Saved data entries
▬▬▬
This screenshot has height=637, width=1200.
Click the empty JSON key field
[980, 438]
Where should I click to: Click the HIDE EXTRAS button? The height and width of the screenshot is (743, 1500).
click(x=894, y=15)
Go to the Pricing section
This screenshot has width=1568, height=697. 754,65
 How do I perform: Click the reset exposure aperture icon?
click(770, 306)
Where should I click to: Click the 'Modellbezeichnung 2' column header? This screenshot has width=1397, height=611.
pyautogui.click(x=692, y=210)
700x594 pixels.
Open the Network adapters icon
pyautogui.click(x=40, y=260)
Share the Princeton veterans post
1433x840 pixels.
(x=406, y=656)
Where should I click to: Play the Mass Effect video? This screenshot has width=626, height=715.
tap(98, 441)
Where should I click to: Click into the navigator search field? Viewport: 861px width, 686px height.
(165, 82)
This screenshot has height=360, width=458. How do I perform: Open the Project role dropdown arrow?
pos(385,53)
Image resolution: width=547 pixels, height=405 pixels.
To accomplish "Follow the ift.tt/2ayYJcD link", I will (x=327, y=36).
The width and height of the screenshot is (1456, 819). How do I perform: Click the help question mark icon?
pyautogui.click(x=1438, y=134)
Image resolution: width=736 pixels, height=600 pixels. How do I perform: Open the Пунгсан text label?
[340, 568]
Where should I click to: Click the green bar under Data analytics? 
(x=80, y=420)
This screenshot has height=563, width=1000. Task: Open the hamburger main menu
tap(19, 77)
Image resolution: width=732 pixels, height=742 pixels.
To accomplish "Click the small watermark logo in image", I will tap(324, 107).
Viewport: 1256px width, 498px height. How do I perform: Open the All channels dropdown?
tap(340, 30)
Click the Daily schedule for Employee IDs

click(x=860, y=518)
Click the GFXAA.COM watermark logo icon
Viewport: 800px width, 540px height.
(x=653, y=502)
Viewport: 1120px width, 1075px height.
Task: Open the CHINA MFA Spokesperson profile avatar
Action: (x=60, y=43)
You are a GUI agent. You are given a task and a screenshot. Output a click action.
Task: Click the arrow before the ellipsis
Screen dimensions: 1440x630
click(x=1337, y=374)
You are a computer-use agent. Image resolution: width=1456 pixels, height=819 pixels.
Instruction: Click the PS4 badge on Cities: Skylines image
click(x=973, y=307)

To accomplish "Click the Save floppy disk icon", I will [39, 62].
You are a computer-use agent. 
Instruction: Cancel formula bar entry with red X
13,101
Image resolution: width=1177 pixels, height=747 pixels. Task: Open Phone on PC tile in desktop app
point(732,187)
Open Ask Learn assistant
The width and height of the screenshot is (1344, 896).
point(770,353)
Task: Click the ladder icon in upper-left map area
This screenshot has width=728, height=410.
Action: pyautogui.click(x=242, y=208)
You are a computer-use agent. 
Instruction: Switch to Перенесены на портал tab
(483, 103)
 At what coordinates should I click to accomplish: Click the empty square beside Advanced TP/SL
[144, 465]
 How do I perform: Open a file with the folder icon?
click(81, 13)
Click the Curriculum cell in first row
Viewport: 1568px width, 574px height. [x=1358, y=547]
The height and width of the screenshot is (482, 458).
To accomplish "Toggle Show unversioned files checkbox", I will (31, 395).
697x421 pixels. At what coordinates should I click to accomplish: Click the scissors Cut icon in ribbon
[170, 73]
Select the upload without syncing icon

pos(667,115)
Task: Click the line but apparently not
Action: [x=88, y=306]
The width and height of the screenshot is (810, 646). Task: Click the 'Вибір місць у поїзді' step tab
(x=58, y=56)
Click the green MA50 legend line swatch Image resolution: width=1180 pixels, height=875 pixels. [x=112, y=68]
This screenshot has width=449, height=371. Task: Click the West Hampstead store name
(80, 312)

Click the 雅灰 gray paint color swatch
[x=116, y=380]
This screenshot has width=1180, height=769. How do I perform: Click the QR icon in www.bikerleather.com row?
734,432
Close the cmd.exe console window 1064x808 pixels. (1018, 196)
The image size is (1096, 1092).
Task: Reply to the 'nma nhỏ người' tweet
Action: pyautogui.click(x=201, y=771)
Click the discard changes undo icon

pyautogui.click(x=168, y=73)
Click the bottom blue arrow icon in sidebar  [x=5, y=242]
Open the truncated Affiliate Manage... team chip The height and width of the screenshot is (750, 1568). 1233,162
▬▬▬
Starting at the first line of the records above, please copy each line exactly until you reach the line containing "700x594 pixels.". Include that line and stop there.

This screenshot has height=637, width=1200.
Click the empty JSON key field
[980, 438]
Where should I click to: Click the HIDE EXTRAS button? The height and width of the screenshot is (743, 1500).
click(x=894, y=15)
Go to the Pricing section
This screenshot has width=1568, height=697. 754,65
 How do I perform: Click the reset exposure aperture icon?
click(770, 306)
Where should I click to: Click the 'Modellbezeichnung 2' column header? This screenshot has width=1397, height=611.
pyautogui.click(x=692, y=210)
700x594 pixels.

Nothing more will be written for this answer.